Stage 9: Checkpointing Lessons
The training scaffold now supports:
full_rank0
dcp
both
none
full_rank0 is convenient for generation and inspection:
full_rank0/step_00005000/model.pt
dcp means PyTorch Distributed Checkpoint. It is better for distributed resume because it can save sharded model and optimizer states:
dcp/step_00005000/
Because both servers share a NAS path, DCP is practical here. But exact sample-level resume is harder with HF streaming. The current implementation restores model state, optimizer state, RNG state, and step number, but streaming dataset position is not exactly replayed. For large shuffled pretraining streams, this is usually acceptable; for strict reproducibility, the data pipeline needs deterministic token shards and stored offsets.
What I Would Keep As Know-How
Here is the distilled checklist I would keep for future pretraining runs:
- Validate communication before training. Run NCCL probes before debugging model code.
- Start with a tiny model. A 100M model tells you if the distributed system works.
- Do not over-interpret early generation. A model can generate text-looking output long before it knows facts or follows instructions.
- Track tokens, not just steps. Steps mean little without
world_size * micro_batch * grad_accum * seq_len. - Byte-level tokenization is for smoke tests. Real Chinese pretraining needs a serious tokenizer.

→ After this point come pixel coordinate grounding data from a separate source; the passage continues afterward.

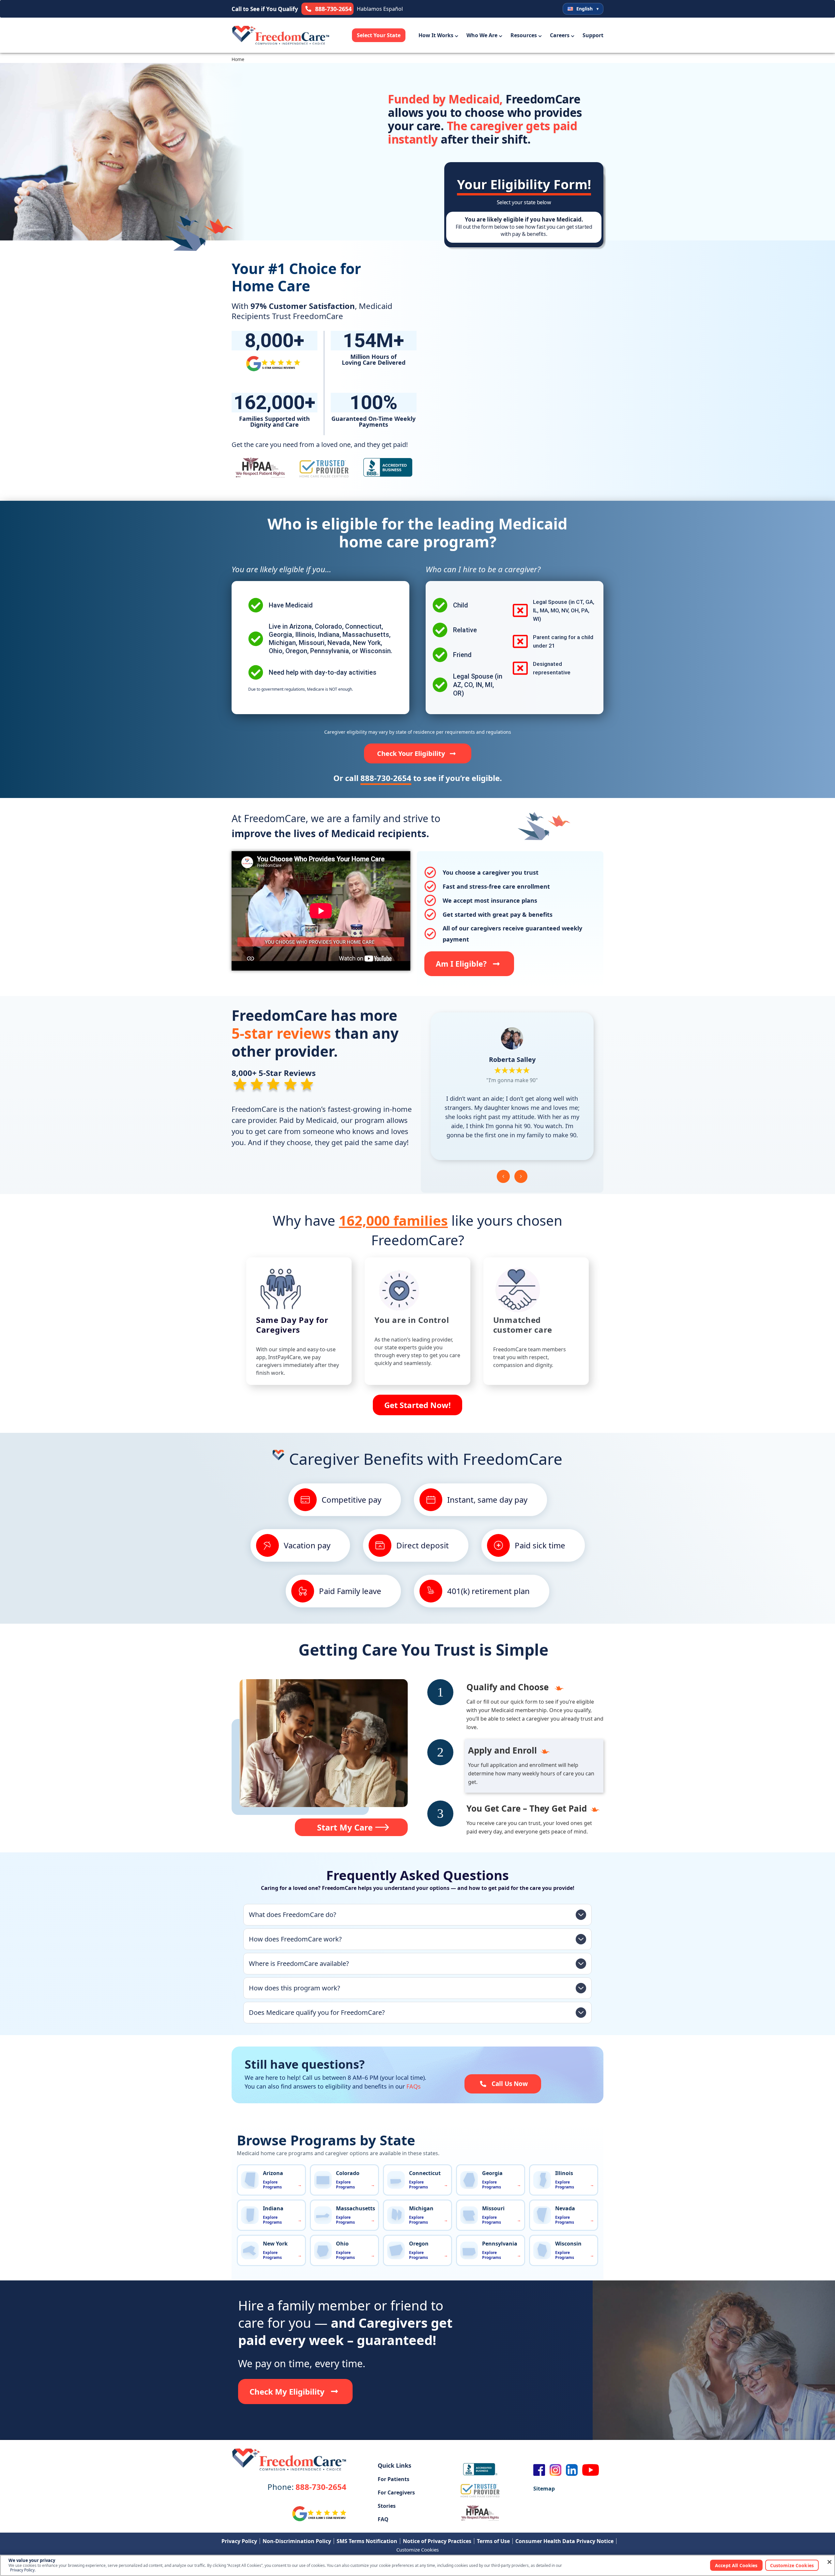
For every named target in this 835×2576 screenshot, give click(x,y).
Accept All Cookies (736, 2565)
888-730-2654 (306, 2486)
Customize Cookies (417, 2549)
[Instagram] (555, 2470)
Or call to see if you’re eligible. (417, 778)
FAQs (413, 2086)
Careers (559, 35)
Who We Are (481, 35)
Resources (523, 35)
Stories (387, 2505)
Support (593, 35)
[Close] (829, 2562)
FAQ (383, 2519)
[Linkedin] (572, 2470)
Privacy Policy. (23, 2570)
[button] (503, 1176)
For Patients (393, 2479)
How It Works (435, 35)
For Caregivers (396, 2492)
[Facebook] (539, 2470)
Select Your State (379, 35)
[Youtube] (590, 2470)
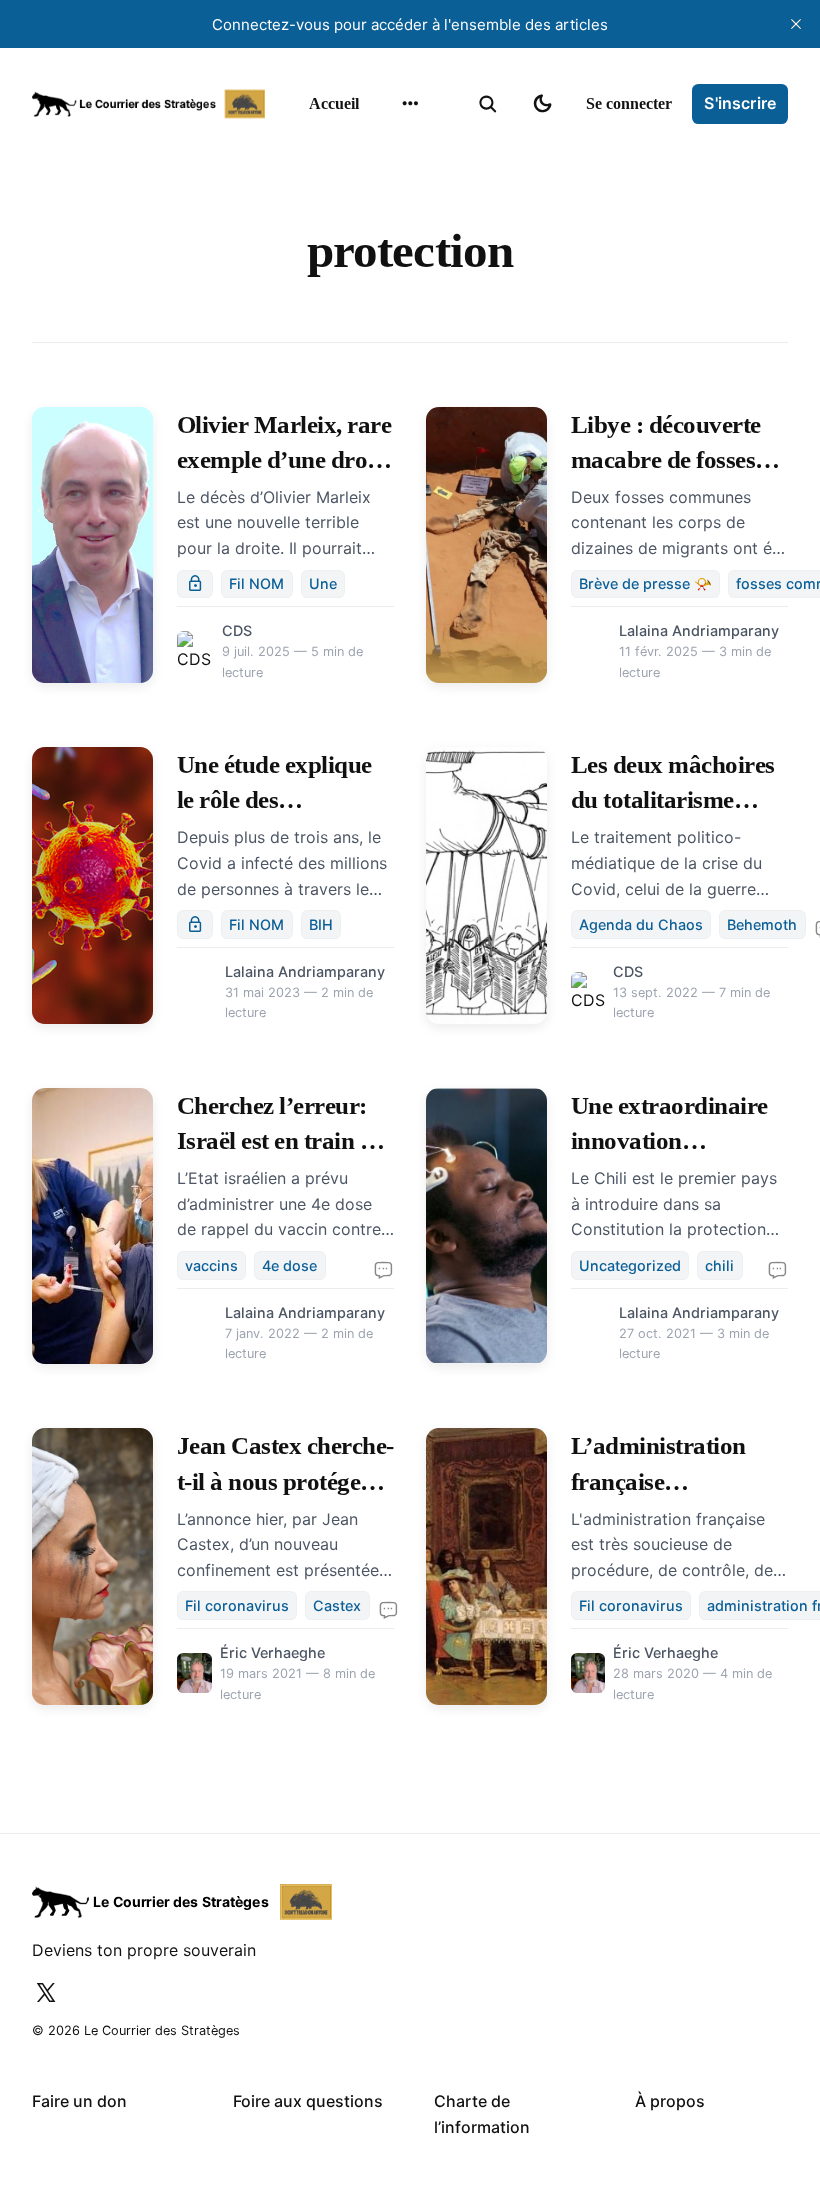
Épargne (388, 267)
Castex (337, 1605)
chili (719, 1265)
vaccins (211, 1265)
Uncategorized (630, 1265)
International (403, 150)
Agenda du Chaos (641, 924)
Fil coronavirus (237, 1605)
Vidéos (382, 306)
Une (323, 583)
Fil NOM (256, 583)
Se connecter (629, 103)
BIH (321, 924)
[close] (796, 24)
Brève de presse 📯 (645, 583)
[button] (488, 104)
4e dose (289, 1265)
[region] (410, 104)
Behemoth (762, 924)
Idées (378, 228)
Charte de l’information (482, 2114)
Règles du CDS (408, 345)
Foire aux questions (308, 2101)
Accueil (334, 103)
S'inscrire (740, 103)
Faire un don (79, 2101)
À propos (670, 2101)
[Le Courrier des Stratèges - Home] (148, 104)
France (384, 189)
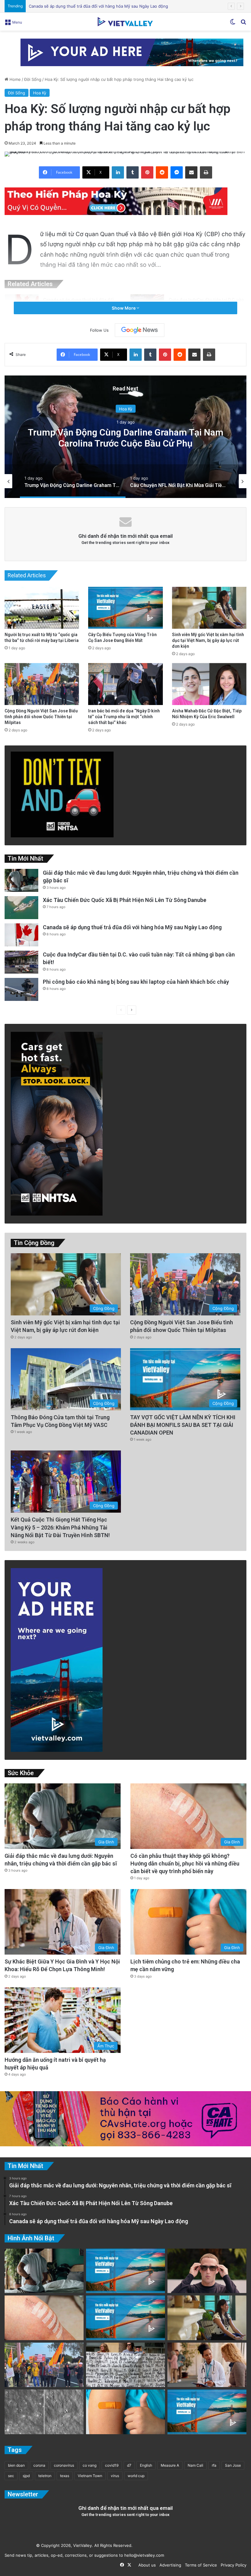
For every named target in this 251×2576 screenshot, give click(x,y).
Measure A (170, 2465)
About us (146, 2565)
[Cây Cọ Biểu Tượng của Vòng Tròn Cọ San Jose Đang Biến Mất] (125, 608)
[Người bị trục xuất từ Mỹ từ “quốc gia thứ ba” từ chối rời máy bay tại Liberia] (42, 608)
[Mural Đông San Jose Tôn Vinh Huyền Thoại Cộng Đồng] (125, 2271)
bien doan (16, 2465)
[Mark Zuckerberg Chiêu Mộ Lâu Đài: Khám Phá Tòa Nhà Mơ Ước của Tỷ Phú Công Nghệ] (206, 2271)
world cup (136, 2475)
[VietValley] (125, 21)
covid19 (111, 2465)
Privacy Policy (232, 2565)
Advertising (169, 2565)
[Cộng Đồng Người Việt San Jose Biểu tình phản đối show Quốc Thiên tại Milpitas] (42, 684)
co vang (89, 2465)
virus (115, 2475)
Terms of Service (199, 2565)
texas (64, 2475)
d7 (129, 2465)
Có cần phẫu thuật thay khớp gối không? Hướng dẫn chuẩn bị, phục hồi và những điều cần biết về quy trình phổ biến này (184, 1863)
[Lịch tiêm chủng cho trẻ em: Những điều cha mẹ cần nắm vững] (125, 2411)
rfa (214, 2465)
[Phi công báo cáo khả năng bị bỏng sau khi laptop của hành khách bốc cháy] (21, 989)
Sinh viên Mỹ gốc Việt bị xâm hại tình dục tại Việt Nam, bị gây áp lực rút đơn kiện (208, 640)
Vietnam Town (90, 2475)
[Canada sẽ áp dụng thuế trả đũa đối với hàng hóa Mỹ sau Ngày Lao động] (21, 934)
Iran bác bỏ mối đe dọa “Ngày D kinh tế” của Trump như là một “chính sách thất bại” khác (124, 716)
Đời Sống (32, 79)
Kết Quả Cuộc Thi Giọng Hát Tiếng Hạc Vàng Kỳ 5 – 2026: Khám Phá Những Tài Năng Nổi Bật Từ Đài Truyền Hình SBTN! (60, 1527)
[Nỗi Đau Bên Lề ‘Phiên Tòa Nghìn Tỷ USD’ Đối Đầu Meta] (125, 2365)
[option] (125, 436)
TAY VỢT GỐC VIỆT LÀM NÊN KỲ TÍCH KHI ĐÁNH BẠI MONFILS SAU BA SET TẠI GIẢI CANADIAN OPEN (182, 1425)
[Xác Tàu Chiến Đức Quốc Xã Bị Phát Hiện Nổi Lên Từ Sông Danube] (21, 907)
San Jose (233, 2465)
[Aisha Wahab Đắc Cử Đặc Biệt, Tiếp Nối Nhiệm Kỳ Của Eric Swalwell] (209, 684)
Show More (124, 308)
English (146, 2465)
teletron (44, 2475)
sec (11, 2475)
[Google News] (139, 330)
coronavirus (64, 2465)
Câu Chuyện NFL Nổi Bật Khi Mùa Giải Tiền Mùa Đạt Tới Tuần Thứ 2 (125, 437)
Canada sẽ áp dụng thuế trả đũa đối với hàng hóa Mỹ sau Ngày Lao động (132, 927)
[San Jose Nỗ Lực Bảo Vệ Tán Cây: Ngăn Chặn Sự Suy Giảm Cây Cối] (206, 2411)
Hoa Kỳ (39, 92)
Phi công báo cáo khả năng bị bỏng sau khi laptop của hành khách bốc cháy (101, 6)
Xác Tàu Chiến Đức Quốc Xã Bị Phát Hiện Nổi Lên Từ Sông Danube (124, 900)
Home (14, 79)
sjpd (26, 2475)
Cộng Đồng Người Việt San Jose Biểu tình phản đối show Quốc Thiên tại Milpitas (41, 716)
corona (39, 2465)
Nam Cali (195, 2465)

- Small model plus enough data beats large model plus starvation. The 0.5B run was more informative than the early 7B run.
- FSDP-only is enough to learn distributed training. But TP/PP become important as model size and context length grow.
- Streaming is convenient, cached tokens are stable. Online streaming is great for exploration; pre-tokenized shards are better for long runs.
- Micro batch and grad accumulation trade memory for throughput. They are not interchangeable even if global batch is the same.
- Checkpoint format matters. Save full-rank checkpoints for quick generation, DCP for serious resume.
Personal Takeaway
This exercise changed how I think about “training a model.” At the start, the milestone was simply: can a 7B model run on the GPUs? Later, the better question became: how many clean tokens did the model actually see, how stable is the input pipeline, how are states sharded, and what exactly does one optimizer step mean?
That shift is the real progress. The experiments moved from “make it run” to “make it measurable.”
The near-term plan is to keep pushing on this LLM training path until the whole loop feels clear: tokenizer, cached data, FSDP, checkpoint resume, eval, generation, batch tuning, and eventually SFT. Once that is solid, the natural next experiment is to move from LLMs to VLMs and repeat the same discipline: start with the smallest working version, make the data path measurable, then scale.